High Effectiveness of Midazolam and Lidocaine in the Treatment of Acute Neonatal Seizures.

Purpose: To assess the clinical effectiveness of treating acute seizures with midazolam and lidocaine infusion.

Methods: This single-center historical cohort study included 39 term neonates with electrographic seizures who underwent treatment with midazolam (1st line) and lidocaine (2nd line). Therapeutic response was measured using continuous video-EEG monitoring. The EEG measurements included total s eizure burden (minutes), maximum ictal fraction (minutes/hour), and EEG-background (normal/slightly abnormal vs. abnormal). Treatment response was considered good (seizure control with midazolam infusion), intermediate (need to add lidocaine to the control), or no response. Using clinical assessments supplemented by BSID-III and/or ASQ-3 at 2 to 9 years old age, neurodevelopment was classified as normal, borderline, or abnormal.

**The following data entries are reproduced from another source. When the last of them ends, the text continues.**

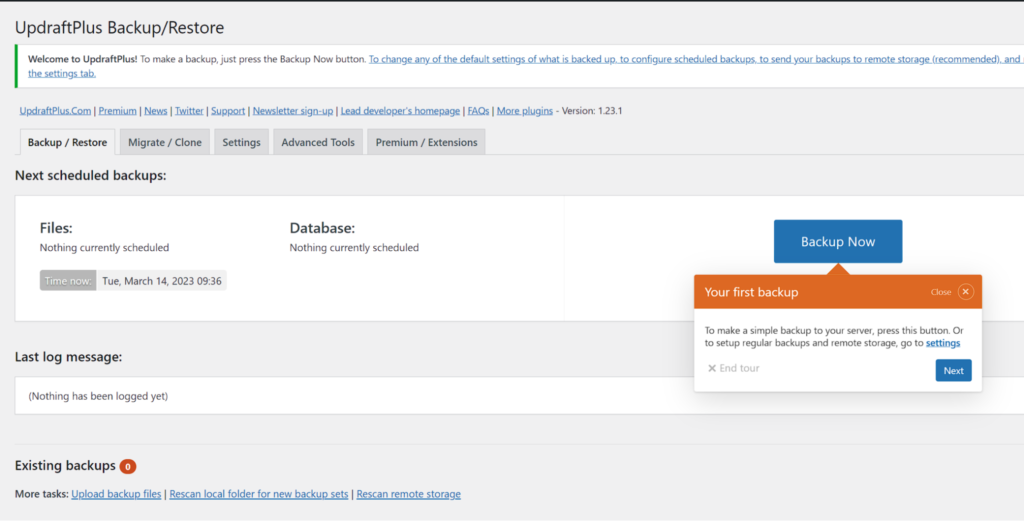1024x521 pixels.
Task: Click the End tour link
Action: (733, 368)
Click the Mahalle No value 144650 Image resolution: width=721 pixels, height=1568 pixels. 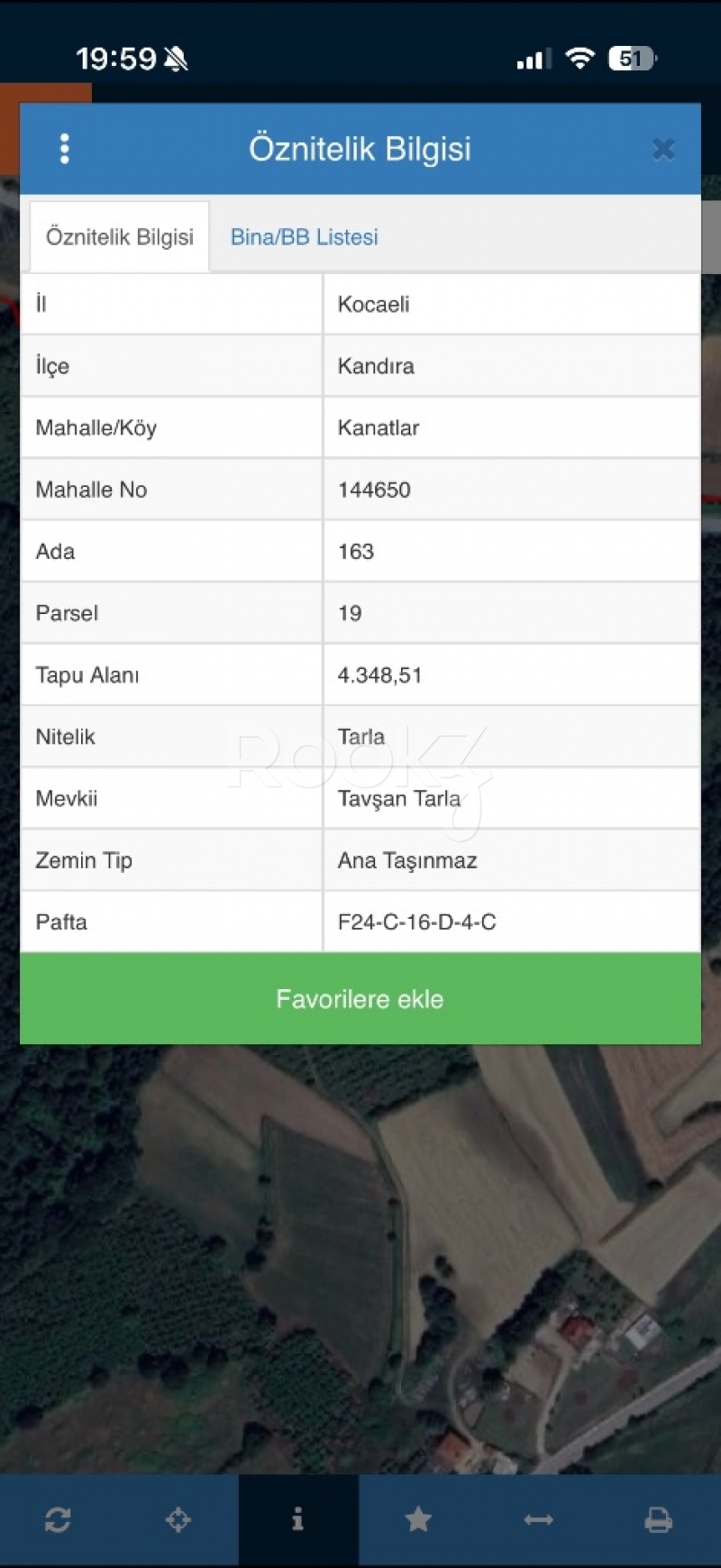[x=374, y=490]
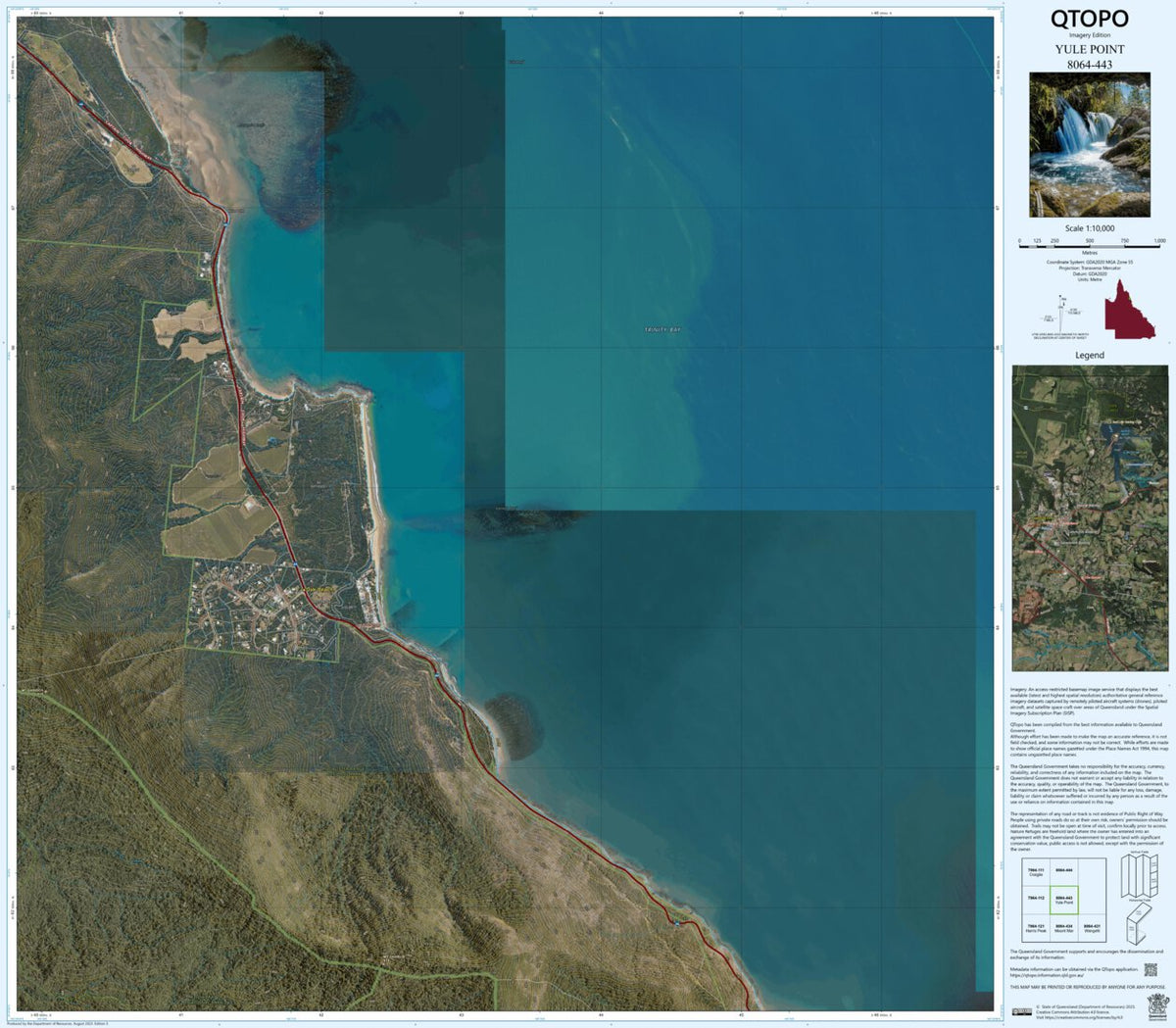This screenshot has width=1176, height=1028.
Task: Select the highlighted 8064-443 Yule Point grid cell
Action: 1064,901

Results: A good therapeutic response was obtained in 24 neonates, an intermediate response in 15, and no response in any of the neonates. Babies with good response showed lower values in maximum ictal fraction compared with those with intermediate response (95% CI: 5.85-8.64 vs. 9.14-19.14, P = 0.002). Neurodevelopment was considered normal in 24 children, borderline in five, and abnormal in other 10 children. Abnormal neurodevelopment was significantly associated with an abnormal EEG background, maximum ictal fraction >11 minutes, and total s eizure burden >25 minutes (odds ratio 95% CI: 4.74-1708.52, P = 0.003; 1.72-200, P = 0.016; 1.72-142.86, P = 0.026, respectively) but not with the therapeutic response. Serious adverse effects were not recorded.

Conclusions: This retrospective study suggests that the midazolam/lidocaine association could potentially be efficacious in decreasing seizure burden in term neonates with acute seizures. These results would justify testing the midazolam/lidocaine combination as a first-line treatment for neonatal seizures in future clinical trials.